We present a further development of the first numerical model of the magnetohydrodynamical dynamo, driven by cosmic rays in the interstellar medium (Hanasz et al. 2004). The cosmic rays are produced in randomly occurring supernova remnants. Our model is described by equations of magnetohydrodynamics supplemented with the diffusion-advection equation governing the propagation of cosmic rays. The other essential elements of the model are: vertical gravity of the disk, differential rotation and resistivity leading to reconnection of magnetic field lines. We obtain amplification of the large-scale magnetic field on a timescale of galactic rotation.
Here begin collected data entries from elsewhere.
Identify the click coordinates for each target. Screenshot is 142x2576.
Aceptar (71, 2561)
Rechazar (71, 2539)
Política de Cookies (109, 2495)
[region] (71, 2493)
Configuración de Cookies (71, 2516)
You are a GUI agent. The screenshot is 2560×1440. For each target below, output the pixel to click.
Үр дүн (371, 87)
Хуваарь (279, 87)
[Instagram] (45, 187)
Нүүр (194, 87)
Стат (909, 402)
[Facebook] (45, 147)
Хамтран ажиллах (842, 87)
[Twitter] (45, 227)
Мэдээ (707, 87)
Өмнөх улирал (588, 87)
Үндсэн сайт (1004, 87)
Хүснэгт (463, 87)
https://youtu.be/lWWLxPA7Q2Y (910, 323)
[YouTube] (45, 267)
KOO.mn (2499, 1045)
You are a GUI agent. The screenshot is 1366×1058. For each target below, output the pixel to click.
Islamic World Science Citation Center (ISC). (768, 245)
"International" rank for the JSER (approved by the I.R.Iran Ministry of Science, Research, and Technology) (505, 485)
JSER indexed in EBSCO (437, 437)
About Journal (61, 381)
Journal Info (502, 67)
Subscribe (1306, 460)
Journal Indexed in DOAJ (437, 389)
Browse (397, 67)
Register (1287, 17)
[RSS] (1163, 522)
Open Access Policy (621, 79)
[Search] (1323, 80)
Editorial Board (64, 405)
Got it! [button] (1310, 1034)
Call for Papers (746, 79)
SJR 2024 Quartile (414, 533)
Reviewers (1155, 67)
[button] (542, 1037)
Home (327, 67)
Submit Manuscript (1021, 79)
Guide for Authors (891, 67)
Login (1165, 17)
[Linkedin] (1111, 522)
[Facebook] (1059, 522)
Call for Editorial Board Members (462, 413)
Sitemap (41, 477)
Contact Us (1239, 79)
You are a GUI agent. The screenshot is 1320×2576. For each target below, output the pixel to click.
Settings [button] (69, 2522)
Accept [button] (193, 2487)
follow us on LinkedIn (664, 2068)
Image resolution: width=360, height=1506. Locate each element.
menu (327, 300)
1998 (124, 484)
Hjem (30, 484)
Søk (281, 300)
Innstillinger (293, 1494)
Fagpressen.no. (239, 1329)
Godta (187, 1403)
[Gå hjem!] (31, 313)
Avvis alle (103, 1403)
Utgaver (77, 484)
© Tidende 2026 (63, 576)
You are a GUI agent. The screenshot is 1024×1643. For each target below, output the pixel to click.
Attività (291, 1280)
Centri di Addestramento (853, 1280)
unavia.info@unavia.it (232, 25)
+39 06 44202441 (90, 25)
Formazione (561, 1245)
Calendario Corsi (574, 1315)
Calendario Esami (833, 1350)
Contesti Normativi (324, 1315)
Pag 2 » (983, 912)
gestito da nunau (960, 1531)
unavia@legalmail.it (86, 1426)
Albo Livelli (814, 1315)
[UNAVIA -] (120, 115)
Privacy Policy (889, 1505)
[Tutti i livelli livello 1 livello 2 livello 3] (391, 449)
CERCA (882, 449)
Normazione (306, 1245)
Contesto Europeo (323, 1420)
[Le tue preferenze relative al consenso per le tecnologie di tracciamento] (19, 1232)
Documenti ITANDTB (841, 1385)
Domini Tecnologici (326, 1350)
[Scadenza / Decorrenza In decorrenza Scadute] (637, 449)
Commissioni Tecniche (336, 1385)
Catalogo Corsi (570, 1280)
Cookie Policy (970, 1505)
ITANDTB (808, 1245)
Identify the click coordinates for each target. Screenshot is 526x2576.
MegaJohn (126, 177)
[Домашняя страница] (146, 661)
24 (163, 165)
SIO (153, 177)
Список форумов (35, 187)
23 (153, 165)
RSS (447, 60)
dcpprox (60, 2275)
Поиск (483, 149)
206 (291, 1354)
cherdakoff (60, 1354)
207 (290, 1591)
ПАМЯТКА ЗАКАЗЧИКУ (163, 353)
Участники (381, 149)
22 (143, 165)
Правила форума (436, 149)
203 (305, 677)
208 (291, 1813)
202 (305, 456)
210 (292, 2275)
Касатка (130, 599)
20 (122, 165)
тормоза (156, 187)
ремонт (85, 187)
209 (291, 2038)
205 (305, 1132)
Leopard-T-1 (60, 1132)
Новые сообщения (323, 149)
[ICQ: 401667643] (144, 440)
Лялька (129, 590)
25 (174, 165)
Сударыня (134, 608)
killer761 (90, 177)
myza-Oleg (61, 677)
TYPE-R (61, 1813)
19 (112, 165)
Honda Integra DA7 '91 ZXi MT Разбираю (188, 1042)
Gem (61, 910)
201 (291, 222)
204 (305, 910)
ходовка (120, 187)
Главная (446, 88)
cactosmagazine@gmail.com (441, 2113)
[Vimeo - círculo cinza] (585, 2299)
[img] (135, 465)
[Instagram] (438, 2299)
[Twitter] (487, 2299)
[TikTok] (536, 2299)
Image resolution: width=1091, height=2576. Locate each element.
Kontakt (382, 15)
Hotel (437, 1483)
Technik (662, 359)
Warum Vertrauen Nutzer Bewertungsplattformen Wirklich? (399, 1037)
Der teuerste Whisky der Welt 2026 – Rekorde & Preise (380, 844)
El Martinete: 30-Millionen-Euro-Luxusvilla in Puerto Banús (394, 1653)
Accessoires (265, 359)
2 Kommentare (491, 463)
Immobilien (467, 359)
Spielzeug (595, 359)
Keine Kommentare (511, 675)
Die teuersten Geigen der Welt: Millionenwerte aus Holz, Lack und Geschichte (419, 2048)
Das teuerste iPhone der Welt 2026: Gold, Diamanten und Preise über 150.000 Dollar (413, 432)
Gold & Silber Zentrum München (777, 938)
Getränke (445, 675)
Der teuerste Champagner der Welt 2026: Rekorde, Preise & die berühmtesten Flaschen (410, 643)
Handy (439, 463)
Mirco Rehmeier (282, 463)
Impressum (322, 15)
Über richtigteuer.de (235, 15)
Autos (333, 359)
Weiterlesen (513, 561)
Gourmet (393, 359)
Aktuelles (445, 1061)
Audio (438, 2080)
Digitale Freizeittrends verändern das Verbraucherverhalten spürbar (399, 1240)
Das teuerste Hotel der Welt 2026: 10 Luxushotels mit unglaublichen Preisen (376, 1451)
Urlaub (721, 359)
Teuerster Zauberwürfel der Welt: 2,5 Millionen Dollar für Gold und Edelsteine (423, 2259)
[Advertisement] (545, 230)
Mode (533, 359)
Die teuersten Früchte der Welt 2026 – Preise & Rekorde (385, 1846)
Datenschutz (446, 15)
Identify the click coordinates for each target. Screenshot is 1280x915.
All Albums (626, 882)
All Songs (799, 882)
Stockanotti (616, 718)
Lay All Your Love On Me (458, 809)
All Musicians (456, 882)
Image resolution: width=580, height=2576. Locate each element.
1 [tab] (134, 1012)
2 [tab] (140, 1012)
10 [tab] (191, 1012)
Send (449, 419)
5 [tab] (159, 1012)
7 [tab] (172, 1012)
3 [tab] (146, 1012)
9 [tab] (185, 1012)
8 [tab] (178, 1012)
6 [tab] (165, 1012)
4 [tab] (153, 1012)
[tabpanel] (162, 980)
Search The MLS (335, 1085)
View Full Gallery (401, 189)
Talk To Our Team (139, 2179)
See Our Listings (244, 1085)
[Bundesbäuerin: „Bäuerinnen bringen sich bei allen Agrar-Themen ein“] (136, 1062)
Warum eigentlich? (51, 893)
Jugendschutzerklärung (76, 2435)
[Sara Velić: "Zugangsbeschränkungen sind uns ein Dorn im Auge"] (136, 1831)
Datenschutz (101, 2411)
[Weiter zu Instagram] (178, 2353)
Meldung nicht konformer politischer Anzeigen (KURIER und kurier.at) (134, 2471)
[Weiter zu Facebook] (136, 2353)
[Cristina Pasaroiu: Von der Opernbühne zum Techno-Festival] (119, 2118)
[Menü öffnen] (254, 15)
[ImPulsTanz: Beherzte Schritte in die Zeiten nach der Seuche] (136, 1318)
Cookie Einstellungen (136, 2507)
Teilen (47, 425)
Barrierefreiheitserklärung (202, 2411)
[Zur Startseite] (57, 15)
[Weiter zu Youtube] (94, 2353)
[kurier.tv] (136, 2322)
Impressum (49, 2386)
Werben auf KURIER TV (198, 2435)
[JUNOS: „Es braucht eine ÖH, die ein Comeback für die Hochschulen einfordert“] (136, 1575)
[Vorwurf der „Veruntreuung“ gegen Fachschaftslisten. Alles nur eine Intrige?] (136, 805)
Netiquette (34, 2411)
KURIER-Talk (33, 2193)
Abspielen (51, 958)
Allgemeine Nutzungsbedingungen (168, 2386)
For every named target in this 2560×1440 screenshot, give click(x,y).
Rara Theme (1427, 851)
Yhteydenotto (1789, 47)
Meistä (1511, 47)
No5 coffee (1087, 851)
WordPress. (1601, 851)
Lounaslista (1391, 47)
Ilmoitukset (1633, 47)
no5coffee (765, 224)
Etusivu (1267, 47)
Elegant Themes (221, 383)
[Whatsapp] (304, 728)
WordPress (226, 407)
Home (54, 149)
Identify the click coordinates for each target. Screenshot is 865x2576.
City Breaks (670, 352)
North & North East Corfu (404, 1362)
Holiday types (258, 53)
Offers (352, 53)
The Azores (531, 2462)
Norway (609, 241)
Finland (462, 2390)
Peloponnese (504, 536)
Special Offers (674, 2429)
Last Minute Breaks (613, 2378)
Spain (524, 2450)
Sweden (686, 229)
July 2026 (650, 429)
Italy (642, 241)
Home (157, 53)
The model represents a kind of fast, cosmic ray driven galactic dynamo proposed by Parker (1992). The amplification of the large-scale magnetic field results from the buoyancy of the cosmic ray component in the interstellar medium. We describe five models characterized by different resistivity magnitudes, supply rates of cosmic rays and discuss in more detail a model with periodic SN activity, which mimics the presence of spiral arms in the disk. We find that both the resistivity and spiral arms enhance the efficiency of the cosmic-ray dynamo. The timescale of magnetic field amplification in this model is as short as 140 Myr. (c) 2006 WILEY-VCH Verlag GmbH & Co. KGaA, Weinheim.